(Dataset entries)
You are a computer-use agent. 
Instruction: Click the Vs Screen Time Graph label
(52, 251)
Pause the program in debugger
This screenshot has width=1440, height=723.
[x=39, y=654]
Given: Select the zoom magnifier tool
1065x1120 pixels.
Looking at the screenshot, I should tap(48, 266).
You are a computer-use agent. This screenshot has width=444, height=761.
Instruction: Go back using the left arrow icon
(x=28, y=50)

• _PROMPT_: Work through the records above line by line and count those that hold the string "agent". Give only the result.

• _WRITTEN SOLUTION_: 2